- Task brief -
Where a line in the listing contains the string "below", copy that line out.
-- Working data follows --
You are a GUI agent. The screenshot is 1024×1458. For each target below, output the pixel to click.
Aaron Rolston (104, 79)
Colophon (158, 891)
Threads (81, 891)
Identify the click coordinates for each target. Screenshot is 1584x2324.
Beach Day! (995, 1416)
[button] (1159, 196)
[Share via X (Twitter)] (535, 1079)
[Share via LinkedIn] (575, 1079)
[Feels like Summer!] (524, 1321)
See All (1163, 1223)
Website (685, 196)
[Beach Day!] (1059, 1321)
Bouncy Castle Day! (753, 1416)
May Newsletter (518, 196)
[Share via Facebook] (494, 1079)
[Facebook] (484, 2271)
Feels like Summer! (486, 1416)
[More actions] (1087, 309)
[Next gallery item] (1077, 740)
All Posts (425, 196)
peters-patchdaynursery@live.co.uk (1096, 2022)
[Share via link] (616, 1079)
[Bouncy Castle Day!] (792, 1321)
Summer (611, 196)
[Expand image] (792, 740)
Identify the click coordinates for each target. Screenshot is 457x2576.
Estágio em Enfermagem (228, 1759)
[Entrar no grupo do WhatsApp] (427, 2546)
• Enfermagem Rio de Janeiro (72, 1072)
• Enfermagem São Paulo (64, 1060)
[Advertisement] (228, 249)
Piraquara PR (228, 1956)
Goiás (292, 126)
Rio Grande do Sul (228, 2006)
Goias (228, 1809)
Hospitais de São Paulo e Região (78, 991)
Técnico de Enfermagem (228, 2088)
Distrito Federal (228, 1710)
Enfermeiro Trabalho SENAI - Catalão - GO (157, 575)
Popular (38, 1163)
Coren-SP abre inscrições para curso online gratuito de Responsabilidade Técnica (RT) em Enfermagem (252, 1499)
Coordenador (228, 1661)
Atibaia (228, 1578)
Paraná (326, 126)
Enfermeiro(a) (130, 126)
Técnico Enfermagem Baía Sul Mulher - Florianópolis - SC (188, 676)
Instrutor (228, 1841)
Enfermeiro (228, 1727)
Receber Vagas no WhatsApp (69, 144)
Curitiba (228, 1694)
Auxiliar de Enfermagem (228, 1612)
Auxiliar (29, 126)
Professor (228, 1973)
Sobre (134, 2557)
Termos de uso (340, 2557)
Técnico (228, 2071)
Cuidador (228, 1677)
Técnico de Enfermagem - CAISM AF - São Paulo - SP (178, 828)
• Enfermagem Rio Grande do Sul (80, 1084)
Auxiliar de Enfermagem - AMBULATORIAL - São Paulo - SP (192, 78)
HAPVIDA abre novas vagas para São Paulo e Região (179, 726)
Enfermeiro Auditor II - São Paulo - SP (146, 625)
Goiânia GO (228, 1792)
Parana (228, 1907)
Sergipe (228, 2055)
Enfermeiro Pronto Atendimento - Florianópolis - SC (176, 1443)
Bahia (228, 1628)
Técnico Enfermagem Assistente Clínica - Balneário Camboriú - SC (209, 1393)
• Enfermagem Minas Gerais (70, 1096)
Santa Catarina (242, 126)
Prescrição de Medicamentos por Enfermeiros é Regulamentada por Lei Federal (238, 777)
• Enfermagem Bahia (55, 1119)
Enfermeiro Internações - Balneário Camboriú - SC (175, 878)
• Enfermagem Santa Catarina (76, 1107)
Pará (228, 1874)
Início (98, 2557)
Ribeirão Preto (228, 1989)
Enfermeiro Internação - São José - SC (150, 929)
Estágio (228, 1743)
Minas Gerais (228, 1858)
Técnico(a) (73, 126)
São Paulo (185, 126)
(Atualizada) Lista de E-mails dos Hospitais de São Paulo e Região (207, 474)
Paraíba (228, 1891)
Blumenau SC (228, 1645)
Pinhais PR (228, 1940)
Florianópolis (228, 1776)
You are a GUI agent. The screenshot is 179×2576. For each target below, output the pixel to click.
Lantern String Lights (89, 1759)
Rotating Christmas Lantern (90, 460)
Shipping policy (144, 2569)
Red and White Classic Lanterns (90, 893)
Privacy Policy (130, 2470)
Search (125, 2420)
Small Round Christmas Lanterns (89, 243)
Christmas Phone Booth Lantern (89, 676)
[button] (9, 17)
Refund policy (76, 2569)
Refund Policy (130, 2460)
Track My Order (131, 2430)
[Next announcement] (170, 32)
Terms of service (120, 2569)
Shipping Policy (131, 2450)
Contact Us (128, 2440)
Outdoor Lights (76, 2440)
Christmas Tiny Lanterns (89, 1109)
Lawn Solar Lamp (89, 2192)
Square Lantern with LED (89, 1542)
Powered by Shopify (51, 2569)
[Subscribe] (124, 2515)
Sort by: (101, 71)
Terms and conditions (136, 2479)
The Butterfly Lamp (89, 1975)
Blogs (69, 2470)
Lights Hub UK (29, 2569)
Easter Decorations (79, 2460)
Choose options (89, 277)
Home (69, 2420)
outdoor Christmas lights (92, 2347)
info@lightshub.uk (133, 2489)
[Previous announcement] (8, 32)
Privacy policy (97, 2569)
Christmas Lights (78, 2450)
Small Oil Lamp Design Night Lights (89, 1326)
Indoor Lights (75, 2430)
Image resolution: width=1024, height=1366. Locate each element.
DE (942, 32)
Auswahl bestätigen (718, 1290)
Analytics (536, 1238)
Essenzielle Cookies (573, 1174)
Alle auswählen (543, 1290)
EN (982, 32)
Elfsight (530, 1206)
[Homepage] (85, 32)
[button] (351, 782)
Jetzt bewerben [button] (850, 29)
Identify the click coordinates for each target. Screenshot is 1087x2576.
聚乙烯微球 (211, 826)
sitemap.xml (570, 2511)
-- Working data concluded --
- Result of this task -
You are a GUI agent. The screenshot is 1024×1458. For each target below, output the pixel to click.
You are a GUI agent. The screenshot is 179×2576. For each target below, output the pixel to click.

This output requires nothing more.